Liniker diz sofrer racismo e transfobia mesmo após vitória no Grammy Latino

Artista diz que fama não a protege de violência virtual e nas ruas

Após conquistar três prêmios no Grammy Latino 2025, a cantora Liniker, de 30 anos, expressou em entrevista à CNN Internacional que continua enfrentando transfobia e racismo mesmo com o reconhecimento global. Ela afirmou que a fama não afasta o sofrimento: “A fama não me exime de ser violentada, tanto na internet quanto na rua.” 

Foto: Reprodução
Liniker

Apesar das conquistas na cena musical, Liniker descreve uma dualidade dolorosa: enquanto sua arte e visibilidade crescem, os ataques se mantêm. A artista relatou uma “quantidade significativa de comentários negativos online” sempre após cada vitória, o que reforça o peso da discriminação sobre sua trajetória profissional. 

Liniker também compartilhou sua missão de usar a música como forma de empoderamento. “Essa é a minha arma de combate”, disse, referindo-se à sua composição como meio de dar voz a quem sofre com o preconceito. Para ela, expressar-se artisticamente é uma forma de resistência contra o racismo e a transfobia que permeiam sua experiência cotidiana.
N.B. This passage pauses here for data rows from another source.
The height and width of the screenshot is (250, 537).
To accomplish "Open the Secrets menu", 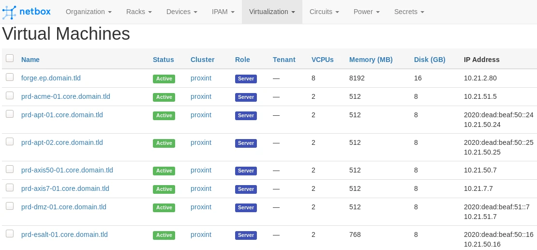I will pos(409,12).
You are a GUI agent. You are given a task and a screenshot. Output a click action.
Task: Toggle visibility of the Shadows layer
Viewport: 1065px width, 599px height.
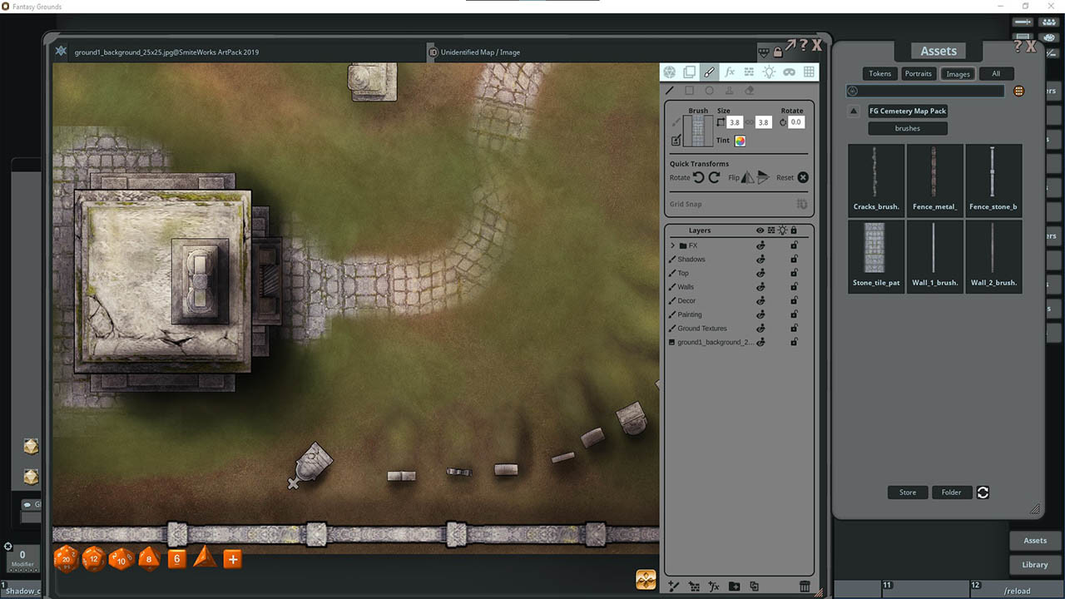(760, 259)
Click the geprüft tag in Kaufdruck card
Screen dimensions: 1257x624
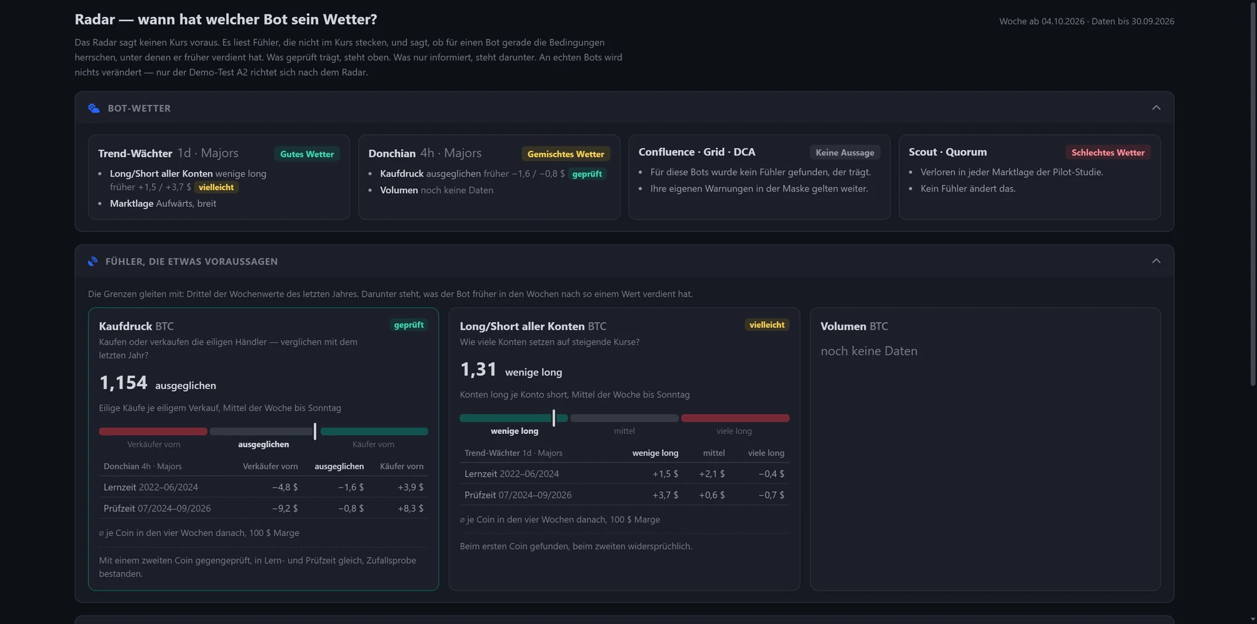tap(409, 325)
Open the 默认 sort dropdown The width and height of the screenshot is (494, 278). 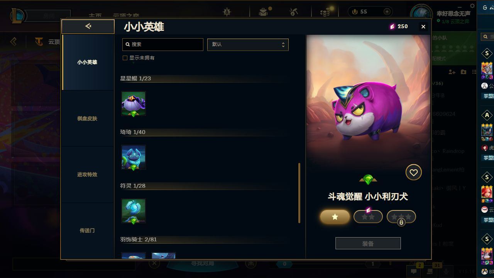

Sobre os próximos passos, Liniker revelou planos de colaborar com Djavan, artista que considera uma grande inspiração. Ela reconhece a importância de seu espaço no mundo da música, mas reforça que o sucesso também traz efeitos colaterais: “Quando a gente se expõe muito também vem a necessidade do recolhimento”, afirmou, destacando a complexidade de viver sob os holofotes.